When you reach the line in the data below that contains "Task: Click the history", please start repeating lines exactly, and stop after the line that contains "Task: Toggle italic (I) formatting", repeating nothing else.

(RECORDS PROVIDED):
• • •
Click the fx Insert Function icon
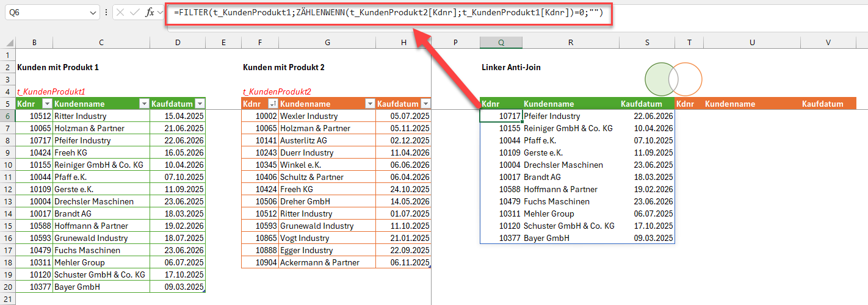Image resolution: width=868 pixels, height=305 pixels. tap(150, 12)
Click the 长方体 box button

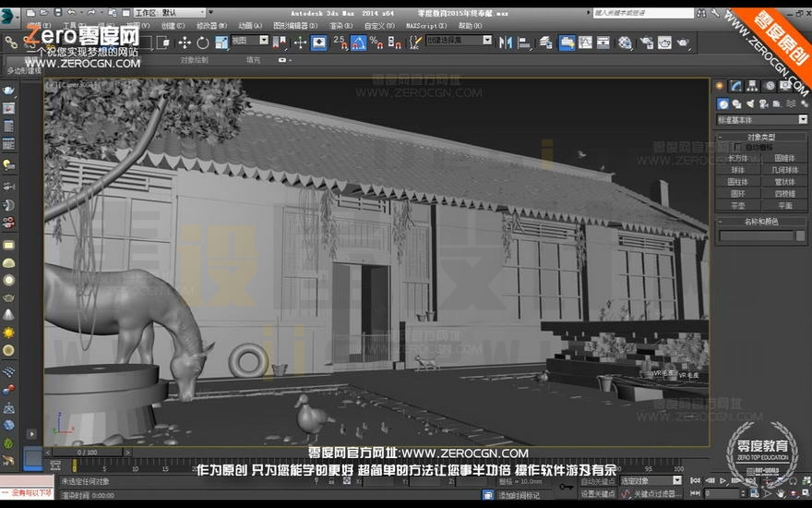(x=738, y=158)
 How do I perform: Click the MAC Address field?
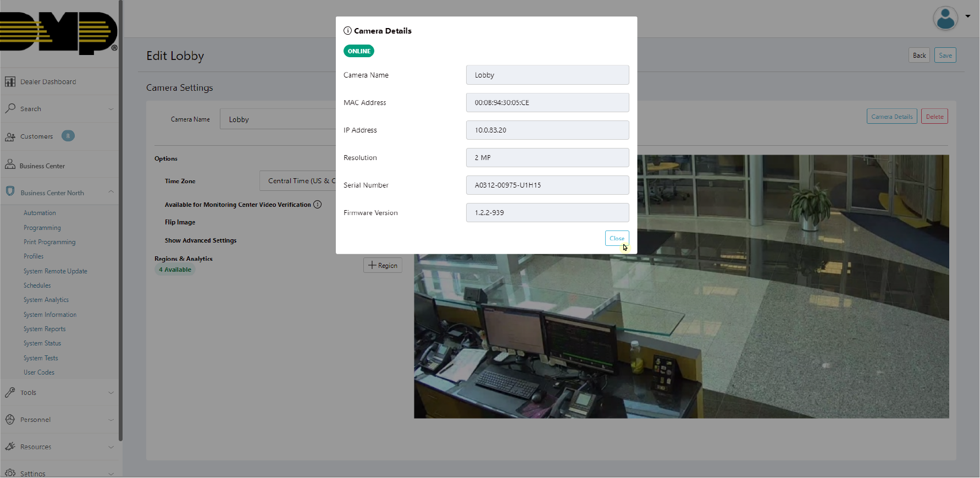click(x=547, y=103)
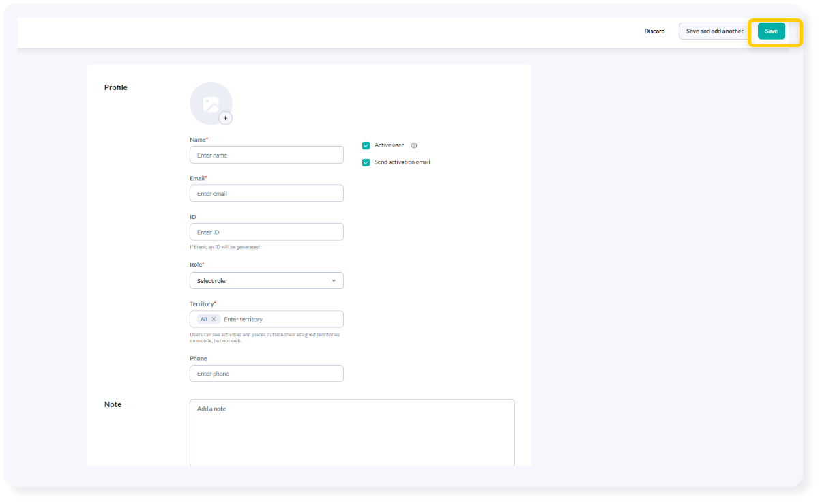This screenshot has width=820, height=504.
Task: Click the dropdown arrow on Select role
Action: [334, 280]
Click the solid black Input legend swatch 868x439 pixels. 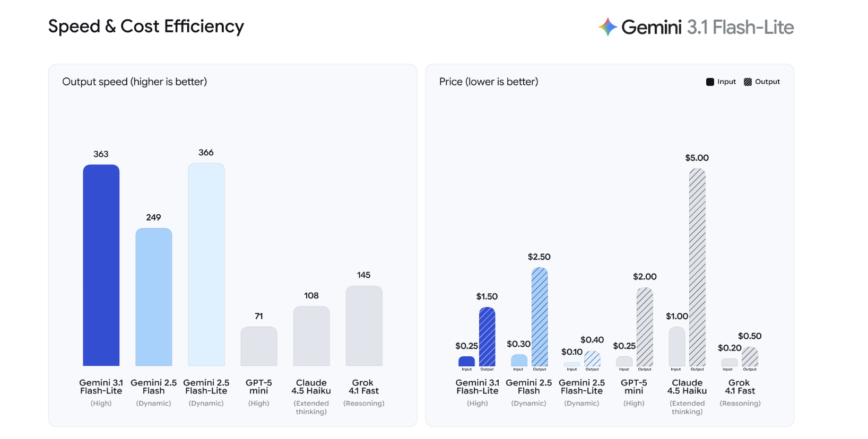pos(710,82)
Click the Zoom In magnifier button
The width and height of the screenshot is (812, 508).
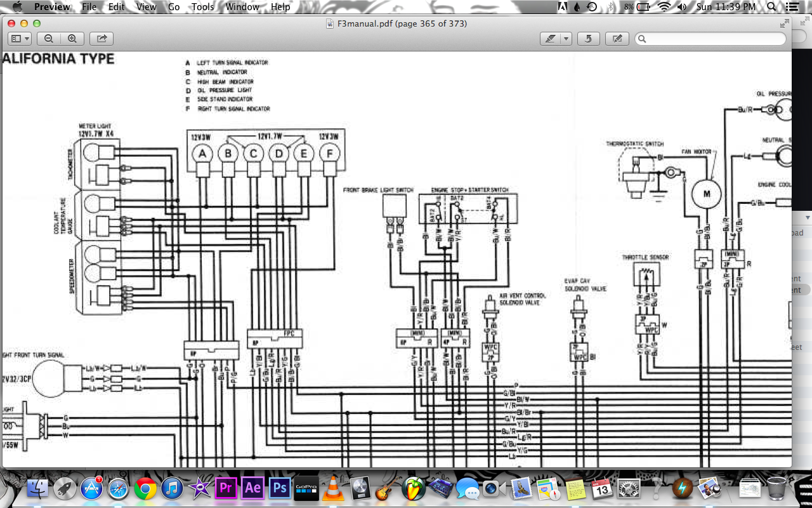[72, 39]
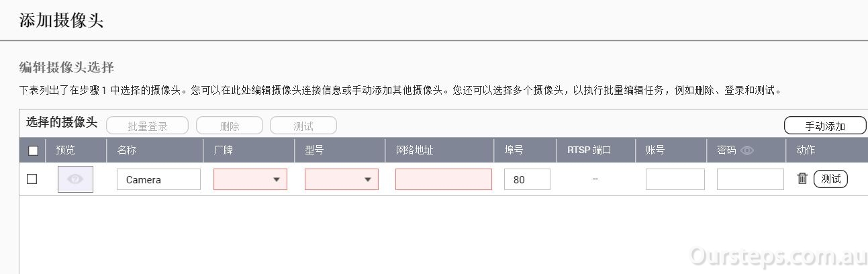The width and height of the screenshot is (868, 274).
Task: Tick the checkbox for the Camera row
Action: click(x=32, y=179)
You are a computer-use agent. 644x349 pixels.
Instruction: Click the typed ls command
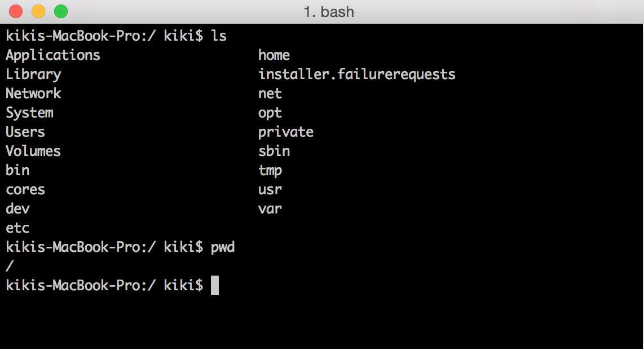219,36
• • •
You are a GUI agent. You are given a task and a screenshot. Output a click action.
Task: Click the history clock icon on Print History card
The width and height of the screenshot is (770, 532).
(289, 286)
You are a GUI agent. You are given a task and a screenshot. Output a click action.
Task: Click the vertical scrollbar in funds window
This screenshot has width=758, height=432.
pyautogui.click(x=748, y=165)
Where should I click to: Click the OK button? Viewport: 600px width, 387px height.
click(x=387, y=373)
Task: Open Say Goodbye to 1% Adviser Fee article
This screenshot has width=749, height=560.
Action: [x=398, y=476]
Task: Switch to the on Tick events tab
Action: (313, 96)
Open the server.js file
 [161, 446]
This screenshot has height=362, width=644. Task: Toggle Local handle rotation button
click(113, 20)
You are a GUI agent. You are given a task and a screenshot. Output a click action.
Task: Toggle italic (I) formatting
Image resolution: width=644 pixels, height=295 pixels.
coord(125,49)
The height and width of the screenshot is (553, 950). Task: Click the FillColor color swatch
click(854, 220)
• • •
(REPLY TO THE EXERCISE):
Task: Click the history clock icon on Print History card
The width and height of the screenshot is (770, 532).
(289, 286)
You are a GUI agent. You are given a task and a screenshot. Output a click action.
Task: Click the vertical scrollbar in funds window
This screenshot has width=758, height=432.
pyautogui.click(x=748, y=165)
Where should I click to: Click the OK button? Viewport: 600px width, 387px height.
click(x=387, y=373)
Task: Open Say Goodbye to 1% Adviser Fee article
This screenshot has width=749, height=560.
Action: [x=398, y=476]
Task: Switch to the on Tick events tab
Action: (313, 96)
Open the server.js file
 [161, 446]
This screenshot has height=362, width=644. Task: Toggle Local handle rotation button
click(113, 20)
You are a GUI agent. You are given a task and a screenshot. Output a click action.
Task: Toggle italic (I) formatting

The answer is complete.